Accessor Variety — Inferring Word Boundaries Statistically
PMI measures character co-occurrence, but it struggles with variable-length words. 東京 is two characters. 東京タワー (Tokyo Tower) is five. Bigram PMI alone can't extract variable-length words whole.
Accessor Variety (AV) takes a different approach. It counts how many distinct characters appear before and after a given string.
東京 has diverse left neighbors (は, の, 大) and diverse right neighbors (タ, 駅, 都). Both left and right AV are high. Meanwhile, 京タ has almost exclusively 東 on the left and ワ on the right. Low AV. That's the interior of a word, not a boundary.
AV computation uses a Suffix Array. The SA-IS algorithm builds one in O(n) time, enabling fast lookup of any substring's occurrences and surrounding context.
Building suzume-feedmill
I combined these techniques into a C++ pipeline tool for extracting unknown word candidates from a corpus.
Pipeline stages
Normalization: ICU library handles Unicode NFKC normalization. Full-width alphanumerics become half-width, variant characters unify. Bloom filter and HashMap deduplication happens at this stage.
Suffix Array construction: Build a Suffix Array from the normalized text using the SA-IS algorithm. An LCP (Longest Common Prefix) array is computed simultaneously, enabling fast frequency counting of any substring.
Accessor Variety computation: Using the Suffix Array, count the number of unique characters to the left and right of each substring. Keep substrings with AV above a threshold (default 5) as word candidates.
Scoring: Compute a weighted sum of NPMI score (weight 0.4), frequency (weight 0.3), and Accessor Variety (weight 0.3). Extract top-K results using a min-heap.
Results
The theory was beautiful. The output was unusable.
Most "word candidates" were fragments of words, phrases with particles attached, or meaningless character sequences. Tuning the parameters (AV threshold, minimum frequency, score weights) could improve things, but every corpus needed its own tuning. A general-purpose "dictionary-free unknown word extractor" was not what came out.

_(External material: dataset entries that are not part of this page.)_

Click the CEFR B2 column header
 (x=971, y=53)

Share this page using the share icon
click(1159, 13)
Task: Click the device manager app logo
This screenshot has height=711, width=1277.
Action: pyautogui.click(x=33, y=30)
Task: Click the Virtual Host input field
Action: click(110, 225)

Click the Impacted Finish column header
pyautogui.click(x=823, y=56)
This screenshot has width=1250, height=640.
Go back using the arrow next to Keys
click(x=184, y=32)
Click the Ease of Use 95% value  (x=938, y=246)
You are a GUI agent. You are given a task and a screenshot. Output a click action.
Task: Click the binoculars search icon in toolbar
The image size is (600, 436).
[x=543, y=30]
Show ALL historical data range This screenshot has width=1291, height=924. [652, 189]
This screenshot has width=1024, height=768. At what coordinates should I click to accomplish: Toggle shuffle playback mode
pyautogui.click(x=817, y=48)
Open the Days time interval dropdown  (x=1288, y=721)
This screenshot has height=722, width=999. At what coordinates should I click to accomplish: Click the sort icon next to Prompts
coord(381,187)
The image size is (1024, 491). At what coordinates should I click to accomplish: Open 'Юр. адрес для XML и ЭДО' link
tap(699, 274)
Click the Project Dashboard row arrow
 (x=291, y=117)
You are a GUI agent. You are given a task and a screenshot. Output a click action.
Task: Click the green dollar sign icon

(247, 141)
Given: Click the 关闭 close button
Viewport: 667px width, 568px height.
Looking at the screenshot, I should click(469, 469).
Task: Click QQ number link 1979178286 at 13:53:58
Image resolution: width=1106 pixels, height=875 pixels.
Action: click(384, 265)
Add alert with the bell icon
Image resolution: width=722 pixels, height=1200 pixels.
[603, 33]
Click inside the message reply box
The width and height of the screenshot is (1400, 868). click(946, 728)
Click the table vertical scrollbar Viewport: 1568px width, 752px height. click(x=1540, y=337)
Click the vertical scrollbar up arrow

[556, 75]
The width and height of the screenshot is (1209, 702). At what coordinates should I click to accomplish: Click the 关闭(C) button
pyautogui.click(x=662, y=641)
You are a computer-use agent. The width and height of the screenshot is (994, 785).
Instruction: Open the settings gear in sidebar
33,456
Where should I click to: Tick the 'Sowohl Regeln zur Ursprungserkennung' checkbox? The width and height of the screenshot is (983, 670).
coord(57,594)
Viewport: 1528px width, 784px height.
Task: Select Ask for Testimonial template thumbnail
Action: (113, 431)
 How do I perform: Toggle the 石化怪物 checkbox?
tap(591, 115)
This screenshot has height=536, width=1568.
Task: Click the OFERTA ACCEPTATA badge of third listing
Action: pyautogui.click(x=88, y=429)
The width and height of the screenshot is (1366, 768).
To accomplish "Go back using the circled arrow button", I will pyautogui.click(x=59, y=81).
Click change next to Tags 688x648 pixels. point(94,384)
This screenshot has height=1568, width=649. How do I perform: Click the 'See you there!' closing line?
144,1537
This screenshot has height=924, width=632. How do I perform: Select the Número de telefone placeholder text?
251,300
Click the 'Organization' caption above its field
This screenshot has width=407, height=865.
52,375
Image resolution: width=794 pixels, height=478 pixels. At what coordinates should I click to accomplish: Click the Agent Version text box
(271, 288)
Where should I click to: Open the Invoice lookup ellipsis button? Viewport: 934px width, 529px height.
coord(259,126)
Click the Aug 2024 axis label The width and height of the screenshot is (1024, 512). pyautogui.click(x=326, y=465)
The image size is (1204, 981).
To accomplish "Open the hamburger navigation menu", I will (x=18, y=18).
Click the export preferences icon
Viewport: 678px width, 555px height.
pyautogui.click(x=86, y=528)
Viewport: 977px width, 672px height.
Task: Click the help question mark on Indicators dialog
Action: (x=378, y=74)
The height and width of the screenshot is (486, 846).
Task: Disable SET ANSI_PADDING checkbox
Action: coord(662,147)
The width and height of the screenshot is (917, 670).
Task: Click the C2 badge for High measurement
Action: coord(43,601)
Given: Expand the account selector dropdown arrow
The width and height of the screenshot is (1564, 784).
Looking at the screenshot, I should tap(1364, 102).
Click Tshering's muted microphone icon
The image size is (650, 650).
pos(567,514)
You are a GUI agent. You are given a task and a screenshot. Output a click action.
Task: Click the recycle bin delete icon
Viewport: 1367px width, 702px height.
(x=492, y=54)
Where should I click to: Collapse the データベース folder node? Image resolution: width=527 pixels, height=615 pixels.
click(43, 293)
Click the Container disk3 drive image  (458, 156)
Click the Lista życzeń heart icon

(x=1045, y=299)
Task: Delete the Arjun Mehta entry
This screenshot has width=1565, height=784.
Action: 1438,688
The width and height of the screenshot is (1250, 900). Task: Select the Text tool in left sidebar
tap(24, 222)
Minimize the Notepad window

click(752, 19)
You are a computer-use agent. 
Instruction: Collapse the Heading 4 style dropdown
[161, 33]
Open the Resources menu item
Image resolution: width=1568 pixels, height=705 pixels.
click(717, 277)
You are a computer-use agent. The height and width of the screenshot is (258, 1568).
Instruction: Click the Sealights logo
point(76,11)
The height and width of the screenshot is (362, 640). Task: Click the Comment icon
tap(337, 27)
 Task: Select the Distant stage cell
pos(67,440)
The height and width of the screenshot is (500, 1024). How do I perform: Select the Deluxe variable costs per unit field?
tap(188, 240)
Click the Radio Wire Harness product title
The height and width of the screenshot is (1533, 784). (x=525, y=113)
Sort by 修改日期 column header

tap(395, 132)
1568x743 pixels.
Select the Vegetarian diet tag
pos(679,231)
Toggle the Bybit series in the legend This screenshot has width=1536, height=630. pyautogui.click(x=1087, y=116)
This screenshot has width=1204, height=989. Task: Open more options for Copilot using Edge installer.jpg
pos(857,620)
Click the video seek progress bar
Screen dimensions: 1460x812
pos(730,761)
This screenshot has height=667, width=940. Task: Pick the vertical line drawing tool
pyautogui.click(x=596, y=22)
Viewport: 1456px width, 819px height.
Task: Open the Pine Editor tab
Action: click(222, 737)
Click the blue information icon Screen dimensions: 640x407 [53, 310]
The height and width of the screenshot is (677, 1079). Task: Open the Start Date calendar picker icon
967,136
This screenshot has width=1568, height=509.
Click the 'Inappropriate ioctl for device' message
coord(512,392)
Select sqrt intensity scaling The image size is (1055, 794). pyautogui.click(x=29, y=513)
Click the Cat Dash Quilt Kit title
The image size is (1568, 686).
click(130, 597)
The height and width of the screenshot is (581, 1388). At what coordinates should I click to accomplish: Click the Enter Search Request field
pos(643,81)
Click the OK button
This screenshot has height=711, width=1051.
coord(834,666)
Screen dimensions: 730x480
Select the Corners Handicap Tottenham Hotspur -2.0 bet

| What I expected | What I got |
|---|---|
| New words (idol names, product names) | Word fragments (ンライン, ックス) |
| Compound words (東京タワー) | Phrases with particles (東京の, タワーに) |
| Domain-specific terms | High-frequency but meaningless bigrams |
PMI and Accessor Variety show good results in academic papers on Chinese segmentation (Feng et al., 2004). But those evaluations are on clean corpora. Web-crawled Japanese text is noisy, and the noise feeds straight into the scores.
What happened next
The Suzume tokenizer I was developing in parallel shifted to a grammar-based design. Instead of growing a dictionary, Suzume encodes Japanese conjugation and connection rules directly in code. The need to "discover unknown words from a corpus" faded. When Suzume encounters an unknown word, grammar-based inference turned out to be more stable.
Is PMI Dead?
suzume-feedmill didn't deliver what I hoped. But PMI combined with Accessor Variety isn't worthless.
The problem was scope. Extracting unknown words directly from noisy web text demanded too much preprocessing. A more constrained domain — a specific forum, a company's internal documents — would have less noise and better precision.
I found no existing product that implements PMI + Accessor Variety as a standalone command-line tool. Plenty of academic papers, but none packaged into a reusable tool. Niche, but an empty space.
The code is on GitHub. C++, 24,000 lines, with tests and Docker support. Anyone is welcome to use it. Fair warning: parameter tuning takes patience.